DESCRIPTION OF THE TASK
Here is a block of records. Copy every line in it that includes "header".

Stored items
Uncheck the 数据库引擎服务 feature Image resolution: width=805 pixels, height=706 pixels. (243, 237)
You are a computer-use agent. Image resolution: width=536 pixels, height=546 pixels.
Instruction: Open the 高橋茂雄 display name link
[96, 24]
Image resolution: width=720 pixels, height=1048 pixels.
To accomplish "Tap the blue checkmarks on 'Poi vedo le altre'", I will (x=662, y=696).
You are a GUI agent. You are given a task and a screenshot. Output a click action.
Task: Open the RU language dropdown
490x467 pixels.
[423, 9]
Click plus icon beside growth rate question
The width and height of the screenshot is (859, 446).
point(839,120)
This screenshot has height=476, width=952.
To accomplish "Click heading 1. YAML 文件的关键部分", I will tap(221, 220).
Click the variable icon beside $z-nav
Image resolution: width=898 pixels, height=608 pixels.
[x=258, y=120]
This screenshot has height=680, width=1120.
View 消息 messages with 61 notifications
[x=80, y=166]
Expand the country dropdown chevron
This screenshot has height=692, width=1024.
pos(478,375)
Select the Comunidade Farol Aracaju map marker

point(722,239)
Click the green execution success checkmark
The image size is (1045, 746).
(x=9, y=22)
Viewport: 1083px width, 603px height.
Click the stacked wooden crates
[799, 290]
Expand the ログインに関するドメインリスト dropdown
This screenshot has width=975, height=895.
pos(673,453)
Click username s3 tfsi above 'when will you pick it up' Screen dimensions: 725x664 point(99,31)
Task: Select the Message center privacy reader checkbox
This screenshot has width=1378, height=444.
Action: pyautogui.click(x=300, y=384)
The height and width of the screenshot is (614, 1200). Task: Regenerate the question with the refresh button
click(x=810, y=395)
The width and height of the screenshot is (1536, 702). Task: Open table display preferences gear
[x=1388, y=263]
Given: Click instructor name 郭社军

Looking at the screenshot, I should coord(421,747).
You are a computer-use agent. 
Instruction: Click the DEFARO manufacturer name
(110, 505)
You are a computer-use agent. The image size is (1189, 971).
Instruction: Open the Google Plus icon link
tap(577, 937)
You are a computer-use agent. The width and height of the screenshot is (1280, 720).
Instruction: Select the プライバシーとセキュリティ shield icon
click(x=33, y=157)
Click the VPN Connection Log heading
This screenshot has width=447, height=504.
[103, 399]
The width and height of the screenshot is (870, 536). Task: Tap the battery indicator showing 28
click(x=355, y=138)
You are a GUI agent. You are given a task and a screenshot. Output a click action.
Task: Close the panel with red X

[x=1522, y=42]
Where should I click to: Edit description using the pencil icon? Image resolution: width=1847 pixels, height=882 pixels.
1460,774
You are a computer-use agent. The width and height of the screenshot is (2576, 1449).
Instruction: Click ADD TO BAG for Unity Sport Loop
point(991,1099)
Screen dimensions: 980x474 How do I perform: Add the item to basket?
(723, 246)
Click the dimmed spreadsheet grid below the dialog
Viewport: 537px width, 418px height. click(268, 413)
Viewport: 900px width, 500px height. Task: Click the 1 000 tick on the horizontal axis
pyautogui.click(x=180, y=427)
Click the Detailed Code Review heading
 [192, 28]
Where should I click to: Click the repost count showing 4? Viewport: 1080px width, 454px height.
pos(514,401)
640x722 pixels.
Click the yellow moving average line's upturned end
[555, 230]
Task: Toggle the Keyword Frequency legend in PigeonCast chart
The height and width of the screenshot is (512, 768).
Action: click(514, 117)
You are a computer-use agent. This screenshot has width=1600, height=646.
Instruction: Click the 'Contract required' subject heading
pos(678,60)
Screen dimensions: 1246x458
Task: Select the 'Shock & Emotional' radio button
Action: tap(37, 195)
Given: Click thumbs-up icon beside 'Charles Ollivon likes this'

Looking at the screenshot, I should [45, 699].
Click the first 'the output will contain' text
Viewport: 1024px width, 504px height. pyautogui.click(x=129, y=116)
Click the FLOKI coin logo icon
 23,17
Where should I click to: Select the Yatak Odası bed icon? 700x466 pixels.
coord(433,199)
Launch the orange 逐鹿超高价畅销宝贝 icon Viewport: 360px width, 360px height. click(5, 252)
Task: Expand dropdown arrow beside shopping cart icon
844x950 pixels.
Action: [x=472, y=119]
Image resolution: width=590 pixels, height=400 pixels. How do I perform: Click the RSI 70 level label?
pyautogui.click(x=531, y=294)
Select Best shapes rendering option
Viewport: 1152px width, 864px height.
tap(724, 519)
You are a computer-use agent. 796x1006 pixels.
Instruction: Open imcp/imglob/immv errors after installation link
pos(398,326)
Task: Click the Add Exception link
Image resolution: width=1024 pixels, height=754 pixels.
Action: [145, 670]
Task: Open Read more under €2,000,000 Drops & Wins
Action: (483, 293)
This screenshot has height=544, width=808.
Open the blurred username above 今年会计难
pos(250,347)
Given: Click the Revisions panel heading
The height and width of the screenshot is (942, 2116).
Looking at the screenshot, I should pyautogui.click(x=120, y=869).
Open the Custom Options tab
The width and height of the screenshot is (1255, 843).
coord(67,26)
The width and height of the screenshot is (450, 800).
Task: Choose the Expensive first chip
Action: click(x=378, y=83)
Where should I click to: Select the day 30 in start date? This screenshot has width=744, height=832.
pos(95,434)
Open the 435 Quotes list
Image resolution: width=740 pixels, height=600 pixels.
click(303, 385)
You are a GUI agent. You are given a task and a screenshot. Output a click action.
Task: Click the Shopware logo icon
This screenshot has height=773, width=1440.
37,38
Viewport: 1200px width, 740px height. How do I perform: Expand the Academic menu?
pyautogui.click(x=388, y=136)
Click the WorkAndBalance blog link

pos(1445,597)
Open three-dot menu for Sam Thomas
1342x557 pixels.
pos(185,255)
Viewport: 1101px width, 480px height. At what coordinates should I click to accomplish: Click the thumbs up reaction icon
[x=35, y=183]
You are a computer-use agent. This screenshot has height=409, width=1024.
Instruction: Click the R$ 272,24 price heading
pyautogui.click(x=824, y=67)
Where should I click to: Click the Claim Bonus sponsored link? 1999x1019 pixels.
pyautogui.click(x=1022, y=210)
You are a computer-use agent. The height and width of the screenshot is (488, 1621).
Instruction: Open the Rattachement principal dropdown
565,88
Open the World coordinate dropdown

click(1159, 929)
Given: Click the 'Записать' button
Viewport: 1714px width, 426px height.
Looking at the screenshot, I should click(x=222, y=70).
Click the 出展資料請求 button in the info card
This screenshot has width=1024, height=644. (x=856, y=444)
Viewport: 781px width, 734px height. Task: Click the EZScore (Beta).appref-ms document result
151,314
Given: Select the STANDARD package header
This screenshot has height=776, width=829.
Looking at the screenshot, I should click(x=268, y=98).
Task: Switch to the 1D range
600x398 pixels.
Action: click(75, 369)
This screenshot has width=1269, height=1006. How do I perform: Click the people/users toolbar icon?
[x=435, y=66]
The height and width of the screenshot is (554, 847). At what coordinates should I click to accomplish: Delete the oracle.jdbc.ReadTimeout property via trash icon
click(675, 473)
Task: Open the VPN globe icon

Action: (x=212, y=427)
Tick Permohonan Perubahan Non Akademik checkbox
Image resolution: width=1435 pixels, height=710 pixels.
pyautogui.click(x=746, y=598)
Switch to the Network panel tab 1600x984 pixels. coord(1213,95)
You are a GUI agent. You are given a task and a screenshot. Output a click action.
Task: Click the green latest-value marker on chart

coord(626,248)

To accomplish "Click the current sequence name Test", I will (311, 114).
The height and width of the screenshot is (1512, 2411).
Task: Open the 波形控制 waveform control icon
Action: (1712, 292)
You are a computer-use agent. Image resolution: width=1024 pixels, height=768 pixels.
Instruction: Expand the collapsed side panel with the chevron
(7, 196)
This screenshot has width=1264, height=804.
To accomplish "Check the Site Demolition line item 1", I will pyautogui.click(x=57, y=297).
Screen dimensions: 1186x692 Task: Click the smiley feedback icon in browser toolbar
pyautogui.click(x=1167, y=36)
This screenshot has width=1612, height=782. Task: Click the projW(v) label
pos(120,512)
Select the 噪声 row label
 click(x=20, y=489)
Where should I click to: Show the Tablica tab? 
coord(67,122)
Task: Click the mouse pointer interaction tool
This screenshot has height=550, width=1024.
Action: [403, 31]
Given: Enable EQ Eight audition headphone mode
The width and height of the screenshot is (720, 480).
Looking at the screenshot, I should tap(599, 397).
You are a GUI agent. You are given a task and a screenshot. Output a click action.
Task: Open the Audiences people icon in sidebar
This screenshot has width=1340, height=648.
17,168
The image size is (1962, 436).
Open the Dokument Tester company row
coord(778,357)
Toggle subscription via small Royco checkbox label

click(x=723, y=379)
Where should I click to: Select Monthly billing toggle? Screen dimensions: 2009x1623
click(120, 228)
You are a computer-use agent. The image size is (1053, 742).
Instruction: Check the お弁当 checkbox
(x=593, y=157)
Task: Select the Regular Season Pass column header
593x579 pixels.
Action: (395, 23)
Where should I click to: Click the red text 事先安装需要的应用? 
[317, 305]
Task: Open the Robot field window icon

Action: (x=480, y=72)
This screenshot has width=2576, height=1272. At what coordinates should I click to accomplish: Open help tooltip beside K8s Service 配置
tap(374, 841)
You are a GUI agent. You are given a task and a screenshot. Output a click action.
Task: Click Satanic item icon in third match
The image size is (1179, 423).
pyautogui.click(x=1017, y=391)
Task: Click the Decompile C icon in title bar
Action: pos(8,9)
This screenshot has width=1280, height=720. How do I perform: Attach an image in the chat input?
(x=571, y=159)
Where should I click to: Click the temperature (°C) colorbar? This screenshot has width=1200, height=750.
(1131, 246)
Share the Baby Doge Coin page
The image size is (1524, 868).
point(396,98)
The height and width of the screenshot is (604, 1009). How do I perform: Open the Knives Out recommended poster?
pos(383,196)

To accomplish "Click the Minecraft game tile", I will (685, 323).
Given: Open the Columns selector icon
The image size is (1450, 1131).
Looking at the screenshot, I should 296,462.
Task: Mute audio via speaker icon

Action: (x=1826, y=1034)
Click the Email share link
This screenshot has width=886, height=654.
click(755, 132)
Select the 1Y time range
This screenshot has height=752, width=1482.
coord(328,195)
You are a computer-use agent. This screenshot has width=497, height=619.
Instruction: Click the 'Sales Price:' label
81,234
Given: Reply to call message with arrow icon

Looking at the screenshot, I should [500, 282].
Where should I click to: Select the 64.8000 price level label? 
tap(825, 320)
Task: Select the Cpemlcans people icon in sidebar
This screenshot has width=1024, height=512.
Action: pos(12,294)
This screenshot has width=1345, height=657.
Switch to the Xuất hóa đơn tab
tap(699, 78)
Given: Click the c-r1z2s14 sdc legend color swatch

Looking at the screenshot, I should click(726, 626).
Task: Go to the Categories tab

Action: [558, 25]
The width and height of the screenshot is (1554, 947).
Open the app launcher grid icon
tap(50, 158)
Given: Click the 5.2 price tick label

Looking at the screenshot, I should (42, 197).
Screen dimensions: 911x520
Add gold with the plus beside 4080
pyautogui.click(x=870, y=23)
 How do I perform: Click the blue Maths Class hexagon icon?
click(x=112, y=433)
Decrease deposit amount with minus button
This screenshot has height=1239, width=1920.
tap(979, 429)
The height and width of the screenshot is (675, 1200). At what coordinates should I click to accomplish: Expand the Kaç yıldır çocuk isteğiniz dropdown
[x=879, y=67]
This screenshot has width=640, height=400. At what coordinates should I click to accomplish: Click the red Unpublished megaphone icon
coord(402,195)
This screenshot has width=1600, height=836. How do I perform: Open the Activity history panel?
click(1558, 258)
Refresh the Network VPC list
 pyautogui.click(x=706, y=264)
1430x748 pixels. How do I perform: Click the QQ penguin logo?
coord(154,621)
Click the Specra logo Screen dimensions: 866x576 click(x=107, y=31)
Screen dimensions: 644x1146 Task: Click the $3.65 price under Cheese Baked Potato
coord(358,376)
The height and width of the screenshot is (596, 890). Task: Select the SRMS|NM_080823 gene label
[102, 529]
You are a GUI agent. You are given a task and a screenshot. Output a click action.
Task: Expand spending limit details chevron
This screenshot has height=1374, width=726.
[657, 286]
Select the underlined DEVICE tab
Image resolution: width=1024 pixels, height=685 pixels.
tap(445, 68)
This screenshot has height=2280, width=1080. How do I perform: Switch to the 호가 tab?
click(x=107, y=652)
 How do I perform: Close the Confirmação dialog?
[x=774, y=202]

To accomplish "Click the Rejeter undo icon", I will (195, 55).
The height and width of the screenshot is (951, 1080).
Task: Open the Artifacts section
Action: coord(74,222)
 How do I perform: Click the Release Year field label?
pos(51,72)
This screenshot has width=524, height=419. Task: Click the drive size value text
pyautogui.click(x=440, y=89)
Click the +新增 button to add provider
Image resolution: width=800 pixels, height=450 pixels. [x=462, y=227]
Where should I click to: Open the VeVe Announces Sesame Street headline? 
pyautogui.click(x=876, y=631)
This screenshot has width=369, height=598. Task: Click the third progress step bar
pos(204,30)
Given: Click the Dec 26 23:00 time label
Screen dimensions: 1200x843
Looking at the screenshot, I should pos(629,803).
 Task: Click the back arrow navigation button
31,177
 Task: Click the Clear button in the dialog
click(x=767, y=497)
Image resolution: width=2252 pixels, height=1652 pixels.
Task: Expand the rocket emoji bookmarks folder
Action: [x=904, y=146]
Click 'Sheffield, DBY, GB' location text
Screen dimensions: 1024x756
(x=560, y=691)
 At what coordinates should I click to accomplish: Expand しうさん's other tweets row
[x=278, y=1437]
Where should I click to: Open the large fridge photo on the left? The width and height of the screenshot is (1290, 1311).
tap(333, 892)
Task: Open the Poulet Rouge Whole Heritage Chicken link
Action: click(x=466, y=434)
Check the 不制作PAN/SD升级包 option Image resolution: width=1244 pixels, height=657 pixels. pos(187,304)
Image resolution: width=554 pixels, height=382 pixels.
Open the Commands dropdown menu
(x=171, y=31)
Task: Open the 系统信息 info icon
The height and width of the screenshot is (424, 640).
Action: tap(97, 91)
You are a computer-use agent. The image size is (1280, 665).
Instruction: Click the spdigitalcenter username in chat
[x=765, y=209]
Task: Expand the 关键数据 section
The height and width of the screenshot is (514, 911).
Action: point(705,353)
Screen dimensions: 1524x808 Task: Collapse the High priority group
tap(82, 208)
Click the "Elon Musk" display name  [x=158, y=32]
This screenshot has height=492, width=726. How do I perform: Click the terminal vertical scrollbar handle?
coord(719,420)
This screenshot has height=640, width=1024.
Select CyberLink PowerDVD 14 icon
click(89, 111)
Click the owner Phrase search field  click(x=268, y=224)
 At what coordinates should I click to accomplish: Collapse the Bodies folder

WRITTEN RESPONSE
Given: Select the STANDARD package header
Task: Select the Regular Season Pass column header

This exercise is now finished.